Recep Tayyip Erdoğan ile ilgili olarak Yargıtay Cumhuriyet Başsavcısı Sabih Kanadoğlu ne diyor, “Bu dosyaları böyle kapatamazsınız” diyor. Başka ne diyor: “Bu suçlar nitelikli zimmet, devlet alım ve satımlarında çıkar sağlamak, rüşvet almak, görevi kötüye kullanmak, artırma ve eksiltmeye hile karıştırmak, cürüm işlemek için teşekkül meydana getirmek ve bu teşekkülü yönetmektir. Bunlar yüz kızartıcı suçlardır, bunlarla ilgili olarak savcıların kimseye bir şey sormasına gerek duymadan dava açmaları gerekir, dava açın.”
Kanadoğlu ne diyor?
Kanadoğlu bu görüşlere ne zaman kavuşuyor, toplam 50 klasörden oluşan dosyayı incelediğinde. Tam 133 sayfalık karar metni var Türkiye Cumhuriyeti Başsavcısı’nın hazırladığı. Bunların orijinal belgelerini www.tuncayozkan.com adresinde aynen okuyabilirsiniz.
Recep Tayyip Erdroğan ne diyor: “Bunlar siyasi oyunlar…” Artık bu sözlerin hiçbir anlamı yok. Artık yargıyı siyasi töhmet altında bırakmaya çabalamanın, yargıyla oynamanın bir anlamı yok. Belgeler ortada. Herkes kör de bir Tayyip mi gözü açık?
Ama artık oyununu kendi partisi içinde de tutturamıyor. En önce adaletli tutumuyla göz dolduran Bursa milletvekili Ertuğrul Yalçınbayır onun hukuku töhmet altında bırakan konuşmalarına karşı çıktı.

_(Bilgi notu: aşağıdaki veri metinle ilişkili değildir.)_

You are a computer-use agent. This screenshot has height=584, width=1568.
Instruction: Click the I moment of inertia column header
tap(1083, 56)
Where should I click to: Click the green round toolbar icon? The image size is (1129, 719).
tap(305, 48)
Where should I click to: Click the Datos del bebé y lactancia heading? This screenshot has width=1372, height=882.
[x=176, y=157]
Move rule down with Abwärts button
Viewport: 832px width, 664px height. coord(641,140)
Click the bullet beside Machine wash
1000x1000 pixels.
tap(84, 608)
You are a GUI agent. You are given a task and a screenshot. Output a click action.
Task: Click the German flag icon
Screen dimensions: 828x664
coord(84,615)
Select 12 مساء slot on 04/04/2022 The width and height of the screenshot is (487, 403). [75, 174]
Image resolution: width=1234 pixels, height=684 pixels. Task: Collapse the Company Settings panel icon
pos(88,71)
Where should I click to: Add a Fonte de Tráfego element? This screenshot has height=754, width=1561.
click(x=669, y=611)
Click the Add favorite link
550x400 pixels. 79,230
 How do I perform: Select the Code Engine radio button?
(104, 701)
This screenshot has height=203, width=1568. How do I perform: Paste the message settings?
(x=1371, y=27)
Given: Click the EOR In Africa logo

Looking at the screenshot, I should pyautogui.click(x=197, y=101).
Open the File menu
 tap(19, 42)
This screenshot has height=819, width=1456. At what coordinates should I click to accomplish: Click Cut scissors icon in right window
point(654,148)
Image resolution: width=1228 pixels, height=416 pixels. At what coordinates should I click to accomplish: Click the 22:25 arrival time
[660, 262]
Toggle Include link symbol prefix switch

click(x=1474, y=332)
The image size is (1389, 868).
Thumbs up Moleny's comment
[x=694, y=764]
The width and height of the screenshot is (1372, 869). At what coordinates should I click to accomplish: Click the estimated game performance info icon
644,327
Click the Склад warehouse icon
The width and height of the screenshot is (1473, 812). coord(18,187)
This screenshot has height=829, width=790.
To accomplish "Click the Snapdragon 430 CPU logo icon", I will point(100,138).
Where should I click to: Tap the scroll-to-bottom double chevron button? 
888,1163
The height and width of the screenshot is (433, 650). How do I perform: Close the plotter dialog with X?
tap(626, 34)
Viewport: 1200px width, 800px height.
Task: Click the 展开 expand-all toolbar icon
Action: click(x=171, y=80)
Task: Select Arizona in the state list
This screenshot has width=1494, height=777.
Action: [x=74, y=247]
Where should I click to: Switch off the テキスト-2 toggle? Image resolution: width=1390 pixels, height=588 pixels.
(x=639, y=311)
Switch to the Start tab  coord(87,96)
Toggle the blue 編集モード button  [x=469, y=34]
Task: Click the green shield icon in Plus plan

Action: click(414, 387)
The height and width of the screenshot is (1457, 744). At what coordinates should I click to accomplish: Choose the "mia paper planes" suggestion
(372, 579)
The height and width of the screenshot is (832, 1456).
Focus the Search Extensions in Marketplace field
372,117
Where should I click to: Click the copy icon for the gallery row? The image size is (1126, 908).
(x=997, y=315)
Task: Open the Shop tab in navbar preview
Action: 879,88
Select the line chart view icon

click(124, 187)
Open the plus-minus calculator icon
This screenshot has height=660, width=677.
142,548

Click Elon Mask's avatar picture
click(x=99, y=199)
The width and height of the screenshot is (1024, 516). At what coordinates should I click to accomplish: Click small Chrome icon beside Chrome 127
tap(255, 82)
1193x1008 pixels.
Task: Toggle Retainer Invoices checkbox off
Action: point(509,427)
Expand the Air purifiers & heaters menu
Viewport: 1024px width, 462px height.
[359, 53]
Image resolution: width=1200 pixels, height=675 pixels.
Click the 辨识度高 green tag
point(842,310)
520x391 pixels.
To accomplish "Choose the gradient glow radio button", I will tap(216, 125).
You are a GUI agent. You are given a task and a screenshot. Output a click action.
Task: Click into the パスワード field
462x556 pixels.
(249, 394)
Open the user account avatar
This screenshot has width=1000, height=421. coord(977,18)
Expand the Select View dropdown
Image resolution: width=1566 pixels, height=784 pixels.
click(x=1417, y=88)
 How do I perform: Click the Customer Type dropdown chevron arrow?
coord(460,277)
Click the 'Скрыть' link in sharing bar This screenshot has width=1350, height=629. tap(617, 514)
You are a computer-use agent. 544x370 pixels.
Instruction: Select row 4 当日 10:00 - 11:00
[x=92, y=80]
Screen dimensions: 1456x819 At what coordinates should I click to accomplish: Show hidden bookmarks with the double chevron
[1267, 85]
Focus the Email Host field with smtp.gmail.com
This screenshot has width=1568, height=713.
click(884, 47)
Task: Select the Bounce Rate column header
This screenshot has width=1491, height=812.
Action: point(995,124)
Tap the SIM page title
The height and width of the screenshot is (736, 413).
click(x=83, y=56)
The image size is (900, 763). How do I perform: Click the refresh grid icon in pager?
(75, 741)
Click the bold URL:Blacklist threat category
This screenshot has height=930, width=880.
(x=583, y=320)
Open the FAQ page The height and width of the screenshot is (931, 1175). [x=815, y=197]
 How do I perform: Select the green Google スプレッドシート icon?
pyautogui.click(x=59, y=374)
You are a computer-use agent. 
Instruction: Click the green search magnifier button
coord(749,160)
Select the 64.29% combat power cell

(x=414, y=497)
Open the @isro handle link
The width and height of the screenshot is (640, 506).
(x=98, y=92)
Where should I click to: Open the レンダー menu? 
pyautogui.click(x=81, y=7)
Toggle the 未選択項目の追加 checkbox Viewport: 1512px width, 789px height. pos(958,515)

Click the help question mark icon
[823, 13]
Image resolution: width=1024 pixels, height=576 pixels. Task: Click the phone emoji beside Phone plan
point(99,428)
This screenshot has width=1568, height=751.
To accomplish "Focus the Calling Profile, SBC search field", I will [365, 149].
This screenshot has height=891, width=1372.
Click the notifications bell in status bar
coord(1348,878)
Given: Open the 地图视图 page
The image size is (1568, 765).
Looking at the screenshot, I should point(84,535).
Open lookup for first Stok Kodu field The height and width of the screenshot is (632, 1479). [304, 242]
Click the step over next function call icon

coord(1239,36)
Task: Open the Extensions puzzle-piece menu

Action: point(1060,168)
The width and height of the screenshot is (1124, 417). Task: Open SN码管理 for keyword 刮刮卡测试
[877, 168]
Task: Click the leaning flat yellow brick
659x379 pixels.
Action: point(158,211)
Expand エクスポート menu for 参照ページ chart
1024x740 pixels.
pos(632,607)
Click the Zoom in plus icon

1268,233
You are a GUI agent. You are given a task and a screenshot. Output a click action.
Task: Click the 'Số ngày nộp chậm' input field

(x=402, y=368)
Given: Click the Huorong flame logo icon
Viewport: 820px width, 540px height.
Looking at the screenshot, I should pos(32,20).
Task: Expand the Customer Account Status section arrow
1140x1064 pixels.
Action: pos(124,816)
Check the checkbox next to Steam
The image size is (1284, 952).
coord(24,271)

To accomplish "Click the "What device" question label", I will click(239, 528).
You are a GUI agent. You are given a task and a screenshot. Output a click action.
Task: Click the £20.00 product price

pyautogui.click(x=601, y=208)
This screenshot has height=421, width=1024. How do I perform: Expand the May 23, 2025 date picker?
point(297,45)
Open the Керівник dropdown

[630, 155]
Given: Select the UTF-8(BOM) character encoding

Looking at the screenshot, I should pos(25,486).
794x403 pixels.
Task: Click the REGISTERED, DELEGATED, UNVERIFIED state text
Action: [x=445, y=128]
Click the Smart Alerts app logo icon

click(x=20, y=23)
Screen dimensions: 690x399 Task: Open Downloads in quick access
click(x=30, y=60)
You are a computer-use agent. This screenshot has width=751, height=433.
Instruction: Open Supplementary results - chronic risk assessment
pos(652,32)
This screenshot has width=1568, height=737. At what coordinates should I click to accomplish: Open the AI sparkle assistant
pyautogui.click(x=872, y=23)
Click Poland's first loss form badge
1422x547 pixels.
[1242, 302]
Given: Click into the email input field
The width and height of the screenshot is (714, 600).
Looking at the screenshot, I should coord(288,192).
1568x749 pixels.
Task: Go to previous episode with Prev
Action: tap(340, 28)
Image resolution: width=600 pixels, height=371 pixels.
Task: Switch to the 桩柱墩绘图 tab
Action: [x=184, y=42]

Şimdi de AKP’nin kurucularından Mehmet Gazioğlu Tayyip’e isyan ediyor. Gazioğlu yurtdışında; pazartesi günü Ankara’ya gelerek Tayyip ile görüşecek. Rahatsızlıklarını aktaracak. Örneğin alkol ve tüp bebek konularındaki açıklamaları sorun Gazioğlu için:
“Kolektif davranamıyor. Sakıp Sabancı’nın eşi Sayın Türkan Sabancı böyle bir toplulukta, alayımsı bir şekilde ‘Ben de tüp bebek yapacağım Mehmet bey” dedi. Yani bu konu da mizah düzeyine indirgendi. Eee şimdi bu, olayın ne kadar yanlış olduğunu gösteriyor.
Alkol konusunu referanduma götüreceğiz açıklaması çok çok yanlış kardeşim. Yani çok çok yanlış. Yani bir oy farklı olursa, alkol iyi mi olacak? Biz din kitaplarının önünde birisi değiliz ki. Alkolü Allah yasaklamış, haram etmiş. İsteyen tutar, istemeyen tutmaz. Her şeyimiz doğru da bir kala kala içkiye mi kaldık?”
Tayyip partiyi eritiyor
Gazioğlu tepki oylarını toplayan AKP’nin Tayyip yüzünden yüzde 35 gibi bir oy oranından yüzde 17’lere gerilediğini vurguluyor. Ayrıca ekliyor: “Tayyip Bey yerine başka bir parti de kurulsaydı yine oranı o olurdu. O oranı koruyabilmesi için ondan sonra proje yapması lazımdı. Tayyip Bey halkın beklentilerini belirli yüzdede karşılayabilir. Bu böyle devam ederse kendisini istifaya davet edeceğim.”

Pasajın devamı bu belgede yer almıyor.